#### About this task
In the passage on reciprocal N transfer between Eucalyptus maculata and Casuarina cunninghamiana, what was the air gap between the two chambers meant to prevent?

··· Given passage

Reciprocal N (¹⁵NH₄⁺ or ¹⁵NO₃⁻) transfer between nonN₂-fixing Eucalyptus maculata and N₂-fixing Casuarina cunninghamiana linked by the ectomycorrhizal fungus Pisolithus sp.

Experimental pots were 5-l plastic boxes (300 × 12 × 150 cm). Boxes were separated by two perforated Perspex plates (0.25 cm wide) to form a 5 mm air gap between the two chambers. A similar system was used by Johansen & Jensen (1996). The purpose of the air gap was to prevent water and solute movement between the two chambers. Each perforated plate had 312 holes (6 mm in diameter). The Perspex plates had no holes in the bottom 10 mm to prevent water flow at the bottom of the chambers. On one side of the plates, there was a 37 m nylon mesh that allowed only hyphal connections. The structure of the experimental boxes resembled a multiple layer sandwich.

······
··· Material shown

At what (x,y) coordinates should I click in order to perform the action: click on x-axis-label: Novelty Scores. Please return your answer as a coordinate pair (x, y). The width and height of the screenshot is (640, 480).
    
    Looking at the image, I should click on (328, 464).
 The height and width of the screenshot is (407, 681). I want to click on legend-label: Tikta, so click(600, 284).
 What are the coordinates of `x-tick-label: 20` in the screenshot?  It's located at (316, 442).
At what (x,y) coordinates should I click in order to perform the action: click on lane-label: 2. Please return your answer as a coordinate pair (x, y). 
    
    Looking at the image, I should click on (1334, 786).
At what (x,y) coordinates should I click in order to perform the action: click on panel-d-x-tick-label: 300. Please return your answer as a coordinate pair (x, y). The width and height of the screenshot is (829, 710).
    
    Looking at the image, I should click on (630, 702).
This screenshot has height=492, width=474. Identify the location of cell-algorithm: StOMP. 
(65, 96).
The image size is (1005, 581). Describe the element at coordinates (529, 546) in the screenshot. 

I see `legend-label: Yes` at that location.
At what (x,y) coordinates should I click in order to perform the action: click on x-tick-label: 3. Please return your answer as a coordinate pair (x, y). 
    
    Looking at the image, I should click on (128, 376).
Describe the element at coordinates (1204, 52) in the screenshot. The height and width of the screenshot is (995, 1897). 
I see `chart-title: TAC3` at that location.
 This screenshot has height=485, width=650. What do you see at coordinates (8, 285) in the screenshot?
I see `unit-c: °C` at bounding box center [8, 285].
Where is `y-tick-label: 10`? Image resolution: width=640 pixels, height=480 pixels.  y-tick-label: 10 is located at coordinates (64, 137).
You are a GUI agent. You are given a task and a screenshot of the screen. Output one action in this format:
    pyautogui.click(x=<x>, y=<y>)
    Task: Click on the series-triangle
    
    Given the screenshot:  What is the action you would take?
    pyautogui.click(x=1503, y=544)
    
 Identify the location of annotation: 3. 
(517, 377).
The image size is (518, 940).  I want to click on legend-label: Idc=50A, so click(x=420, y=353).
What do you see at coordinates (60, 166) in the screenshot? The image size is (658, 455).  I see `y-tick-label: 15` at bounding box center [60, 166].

······

#### Exercise result
Water and solute movement between the two chambers.